Page excerpt →
───

RE: Implementing getTextContent

Erik Rydgren Wed, 02 Apr 2003 00:58:40 -0800

I agree that this is a good way of providing both functionalities and it
actually made implementation a bit easier.
I took the liberty to write the whole shabang down in code.
This is written direcly from the specifications now.
As always the code compiles but it is untested. Please verify.


Regards

Erik Rydgren
Mandarinen systems AB
Sweden

--- CODE ---

const XMLCh*     DOMNodeImpl::getTextContent(XMLCh* pzBuffer, unsigned int&
rnBufferLength) const
{
  unsigned int nRemainingBuffer = rnBufferLength;
  rnBufferLength = 0;
  if (pzBuffer)
    *pzBuffer = 0;

  DOMNode *thisNode = castToNode(this);
  switch (thisNode->getNodeType()) {
    case DOMNode::ELEMENT_NODE:
    case DOMNode::ENTITY_NODE:
    case DOMNode::ENTITY_REFERENCE_NODE:
    case DOMNode::DOCUMENT_FRAGMENT_NODE:
    {
      DOMNode* current = thisNode->getFirstChild();
      while (current != NULL) {
        if (current->getNodeType() != DOMNode::COMMENT_NODE &&
            current->getNodeType() != DOMNode::PROCESSING_INSTRUCTION_NODE)
        {
          if (pzBuffer) {
            unsigned int nContentLength = nRemainingBuffer;
            ((DOMNodeImpl*)current)->getTextContent(pzBuffer +
rnBufferLength, nContentLength);
            rnBufferLength += nContentLength;
            nRemainingBuffer -= nContentLength;
          }
          else {
            unsigned int nContentLength = 0;
            ((DOMNodeImpl*)current)->getTextContent(NULL, nContentLength);
            rnBufferLength += nContentLength;
          }
        }
        current = current->getNextSibling();
      }
    }
    break;

    case DOMNode::ATTRIBUTE_NODE:
    case DOMNode::TEXT_NODE:
    case DOMNode::CDATA_SECTION_NODE:
    case DOMNode::COMMENT_NODE:
    case DOMNode::PROCESSING_INSTRUCTION_NODE:
    {
      const XMLCh* pzValue = thisNode->getNodeValue();
      unsigned int nStrLen = XMLString::stringLen(pzValue);
      if (pzBuffer) {
        unsigned int nContentLength = (nRemainingBuffer >= nStrLen) ?

───

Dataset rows
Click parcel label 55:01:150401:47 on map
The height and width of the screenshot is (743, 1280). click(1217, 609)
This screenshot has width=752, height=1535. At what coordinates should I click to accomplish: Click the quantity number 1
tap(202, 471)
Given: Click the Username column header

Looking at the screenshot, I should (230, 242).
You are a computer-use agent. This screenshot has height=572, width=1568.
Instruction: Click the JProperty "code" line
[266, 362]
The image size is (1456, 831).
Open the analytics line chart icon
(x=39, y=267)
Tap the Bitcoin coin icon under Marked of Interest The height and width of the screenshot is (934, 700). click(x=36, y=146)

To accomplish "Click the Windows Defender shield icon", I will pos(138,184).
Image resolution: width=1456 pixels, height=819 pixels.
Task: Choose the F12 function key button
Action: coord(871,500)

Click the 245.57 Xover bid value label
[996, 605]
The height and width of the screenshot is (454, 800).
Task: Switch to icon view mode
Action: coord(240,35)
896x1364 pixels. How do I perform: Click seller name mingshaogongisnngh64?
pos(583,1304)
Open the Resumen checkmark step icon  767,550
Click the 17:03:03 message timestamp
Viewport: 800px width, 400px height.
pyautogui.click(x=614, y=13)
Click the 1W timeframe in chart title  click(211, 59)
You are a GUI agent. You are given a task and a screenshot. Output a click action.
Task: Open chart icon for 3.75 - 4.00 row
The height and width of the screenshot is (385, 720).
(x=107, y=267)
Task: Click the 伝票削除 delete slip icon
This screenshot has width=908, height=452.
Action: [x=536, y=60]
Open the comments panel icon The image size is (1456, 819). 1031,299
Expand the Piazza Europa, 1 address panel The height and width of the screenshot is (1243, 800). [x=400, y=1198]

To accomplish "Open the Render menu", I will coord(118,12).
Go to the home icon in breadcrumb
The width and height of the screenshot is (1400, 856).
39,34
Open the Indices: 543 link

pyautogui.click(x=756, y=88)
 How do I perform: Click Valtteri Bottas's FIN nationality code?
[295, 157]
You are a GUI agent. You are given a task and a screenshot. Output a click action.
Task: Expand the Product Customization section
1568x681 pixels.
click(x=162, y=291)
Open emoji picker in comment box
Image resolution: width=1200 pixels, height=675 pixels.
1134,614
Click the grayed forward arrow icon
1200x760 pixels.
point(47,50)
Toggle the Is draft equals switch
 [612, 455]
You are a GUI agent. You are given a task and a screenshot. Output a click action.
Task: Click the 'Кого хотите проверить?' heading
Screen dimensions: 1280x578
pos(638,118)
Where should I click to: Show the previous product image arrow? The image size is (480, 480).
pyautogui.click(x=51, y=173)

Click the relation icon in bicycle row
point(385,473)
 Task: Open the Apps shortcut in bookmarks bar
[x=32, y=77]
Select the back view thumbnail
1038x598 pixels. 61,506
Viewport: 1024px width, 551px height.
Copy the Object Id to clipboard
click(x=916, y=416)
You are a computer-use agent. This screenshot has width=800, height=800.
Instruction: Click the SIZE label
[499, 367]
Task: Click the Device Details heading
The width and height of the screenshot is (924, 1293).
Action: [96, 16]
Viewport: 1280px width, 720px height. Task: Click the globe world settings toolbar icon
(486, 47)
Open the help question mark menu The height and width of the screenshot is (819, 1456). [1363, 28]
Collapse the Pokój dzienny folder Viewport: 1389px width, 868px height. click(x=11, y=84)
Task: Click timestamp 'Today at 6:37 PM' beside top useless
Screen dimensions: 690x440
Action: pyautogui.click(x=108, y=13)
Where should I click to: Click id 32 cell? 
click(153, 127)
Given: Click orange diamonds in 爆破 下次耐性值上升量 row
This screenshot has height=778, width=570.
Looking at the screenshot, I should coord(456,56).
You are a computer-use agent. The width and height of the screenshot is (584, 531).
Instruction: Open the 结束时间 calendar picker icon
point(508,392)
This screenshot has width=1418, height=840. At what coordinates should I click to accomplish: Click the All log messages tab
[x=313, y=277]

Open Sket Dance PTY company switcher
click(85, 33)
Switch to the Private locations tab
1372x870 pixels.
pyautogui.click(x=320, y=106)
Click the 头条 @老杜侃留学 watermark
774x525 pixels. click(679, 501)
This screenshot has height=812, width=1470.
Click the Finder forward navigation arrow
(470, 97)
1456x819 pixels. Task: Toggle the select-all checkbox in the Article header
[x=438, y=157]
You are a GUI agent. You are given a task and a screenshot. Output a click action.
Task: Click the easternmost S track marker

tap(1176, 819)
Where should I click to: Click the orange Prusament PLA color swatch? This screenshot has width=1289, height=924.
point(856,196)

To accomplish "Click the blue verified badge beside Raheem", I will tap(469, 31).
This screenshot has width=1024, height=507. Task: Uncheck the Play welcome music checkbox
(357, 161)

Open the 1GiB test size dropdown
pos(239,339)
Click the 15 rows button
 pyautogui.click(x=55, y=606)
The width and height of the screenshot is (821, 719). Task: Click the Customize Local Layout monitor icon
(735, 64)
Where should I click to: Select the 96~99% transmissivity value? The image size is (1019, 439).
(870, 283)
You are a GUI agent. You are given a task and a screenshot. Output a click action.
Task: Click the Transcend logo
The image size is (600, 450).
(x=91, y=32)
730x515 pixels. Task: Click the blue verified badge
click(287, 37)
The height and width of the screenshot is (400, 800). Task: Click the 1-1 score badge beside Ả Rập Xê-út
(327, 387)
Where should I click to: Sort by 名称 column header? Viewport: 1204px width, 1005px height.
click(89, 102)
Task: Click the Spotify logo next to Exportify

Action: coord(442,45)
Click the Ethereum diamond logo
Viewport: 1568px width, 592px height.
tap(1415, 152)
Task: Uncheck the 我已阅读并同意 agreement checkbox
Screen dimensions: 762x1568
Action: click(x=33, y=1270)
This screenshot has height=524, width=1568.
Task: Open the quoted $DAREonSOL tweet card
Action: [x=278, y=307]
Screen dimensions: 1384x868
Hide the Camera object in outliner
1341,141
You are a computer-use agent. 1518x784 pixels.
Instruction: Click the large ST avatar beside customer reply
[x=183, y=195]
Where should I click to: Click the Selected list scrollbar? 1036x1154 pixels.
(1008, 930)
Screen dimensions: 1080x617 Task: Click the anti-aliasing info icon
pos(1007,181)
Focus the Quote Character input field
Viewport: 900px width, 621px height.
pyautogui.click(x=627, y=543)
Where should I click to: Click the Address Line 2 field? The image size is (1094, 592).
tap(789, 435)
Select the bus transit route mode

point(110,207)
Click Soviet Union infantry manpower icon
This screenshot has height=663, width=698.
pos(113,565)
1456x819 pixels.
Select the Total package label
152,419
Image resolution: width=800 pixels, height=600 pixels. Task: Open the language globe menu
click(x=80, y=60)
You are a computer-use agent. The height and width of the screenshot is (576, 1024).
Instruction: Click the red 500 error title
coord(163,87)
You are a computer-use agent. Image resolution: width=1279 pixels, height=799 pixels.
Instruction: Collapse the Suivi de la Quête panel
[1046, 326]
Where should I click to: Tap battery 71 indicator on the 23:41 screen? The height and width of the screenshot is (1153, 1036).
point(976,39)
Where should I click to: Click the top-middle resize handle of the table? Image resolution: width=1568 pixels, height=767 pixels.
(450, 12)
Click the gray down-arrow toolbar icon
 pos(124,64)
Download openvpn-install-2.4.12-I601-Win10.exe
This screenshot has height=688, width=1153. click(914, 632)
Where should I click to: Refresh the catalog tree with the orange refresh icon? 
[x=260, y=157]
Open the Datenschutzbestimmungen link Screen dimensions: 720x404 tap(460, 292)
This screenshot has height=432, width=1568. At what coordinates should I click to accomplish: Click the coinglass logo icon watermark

───

To be done →
**A.** In the getTextContent post, which node types appear in the case labels before the first break statement?
**B.** From the getTextContent post, extract the part that opens with the words containing "DOMNode *thisNode = castToNode(this);" and closes with "current->getNodeType() != DOMNode::PROCESSING_INSTRUCTION_NODE)".
**C.** What does the getTextContent post say about whether the code compiles and whether it has been tested?
You won't need the dataset rows for anything here.

Task solutions →
**A.** ELEMENT_NODE, ENTITY_NODE, ENTITY_REFERENCE_NODE, DOCUMENT_FRAGMENT_NODE

**B.**
DOMNode *thisNode = castToNode(this);
  switch (thisNode->getNodeType()) {
    case DOMNode::ELEMENT_NODE:
    case DOMNode::ENTITY_NODE:
    case DOMNode::ENTITY_REFERENCE_NODE:
    case DOMNode::DOCUMENT_FRAGMENT_NODE:
    {
      DOMNode* current = thisNode->getFirstChild();
      while (current != NULL) {
        if (current->getNodeType() != DOMNode::COMMENT_NODE &&
            current->getNodeType() != DOMNode::PROCESSING_INSTRUCTION_NODE)

**C.** The code compiles, but it is untested.